Tegan tried not to think on the maddened souls any longer as she crept into bed a bit later. While Nyssa was preparing for bed and the Doctor beginning to fall into another healing trance, she had leaned one of the kitchen chairs against the door and stacked several of the dishes into it. If the door opened at all before they wanted it to there would be a warning clatter. There had been, of course, no way to set up the perimeter scanners they had used the night before so the solution had been Tegan through and through, low-tech but highly effective. Feeling secure enough to sleep, she turned to take one last look at the Doctor and sat up again with a tired sigh. He was shivering in his sleep, even beneath the bright blue covers of the wide lower bunk. She went to the thermostat and turned it what she thought was up, nothing happened. She turned it the other way instead and was rewarded with a blast of cool air from the vent above the heating panel. She shoved it up harder with no result. Just great.

Tegan stopped and thought and pounced on the pack in the spare kitchen chair, digging out one of the thermal blankets and hunting for the control unit. She finally thought she had struck out again there, too, that it had been broken off (though she could detect no damage) or that Nyssa had taken what she had only thought were thermal blankets but then she noticed how warm she was where the gray blanket rested on her legs and in her hands. Smiling, she stood up and unfolded it the rest of the way and went to the bunk across from her own and tossed it over the Doctor, making sure it covered him completely before she lay down herself again.

Her rest lasted an hour and she woke with a single cross thought: 'Damned second cup of tea". Returning from the bath she sat down on the bed again, taking the obligatory look at the Doctor as she did. He was still in the healing trance, he hadn't moved at all, but if anything, the shivering was worse. She moved to sit down beside him and touched his cheek. Ice-cold. Her hand moved beneath the blanket to touch his. It was slightly, only slightly warmer, the same temperature as the interior of the blanket, which was cool to the touch on the outside. Tegan rolled her eyes at her own stupidity. The blanket wasn't battery-powered but made of some material that reflected body heat, which the Doctor had far too little of to do him much good now that the toxin was changing itself. She wondered for a moment if Miros had even foreseen that it would do so and given how badly he wanted the Doctor to get to his trapped family it seemed like a stupid side-effect to program in. None of which solved the immediate problem. At this rate the Doctor would be exhausted from resting if she didn't find some way to get him warmer. She looked up at Nyssa; the girl was dead asleep. She dreaded waking her and there was one obvious solution that didn't require it, even if the Doctor would be rattled by it when he woke.

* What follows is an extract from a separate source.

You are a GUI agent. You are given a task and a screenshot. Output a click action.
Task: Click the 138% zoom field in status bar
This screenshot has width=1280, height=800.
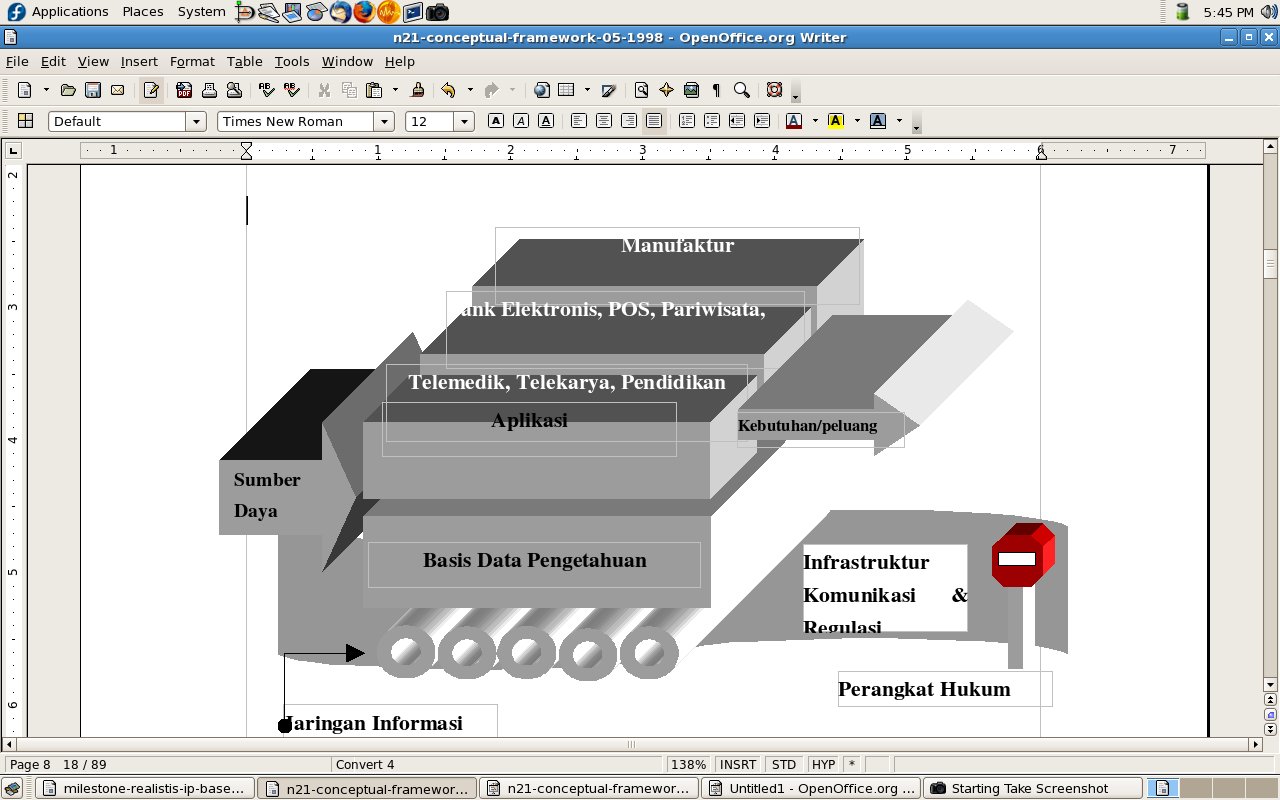tap(688, 764)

Perhaps she would wake up before him and save him the stress.

Not sure she wasn't rattled herself, Tegan lifted up to the thermal blanket and the first woven cover, and left the blue sheet in place as she slid into the wide bunk next to the Doctor, her eyes on his face as she slid her legs down next to his and lay on her side facing him. The sheet between them, she let the two blankets fall into place and was rewarded within several minutes with a build-up of warmth. At nearly 100 degrees Fahrenheit, she was a veritable furnace compared to a Gallifreyan. Laying stiffly away from the Doctor but with them both still underneath the blankets completely, Tegan counted the minutes until she felt his shivering stop and could hear his breath moving past his parted lips without shuddering. She lowered her head onto her coiled up arm and wondered what waking would bring for both of them.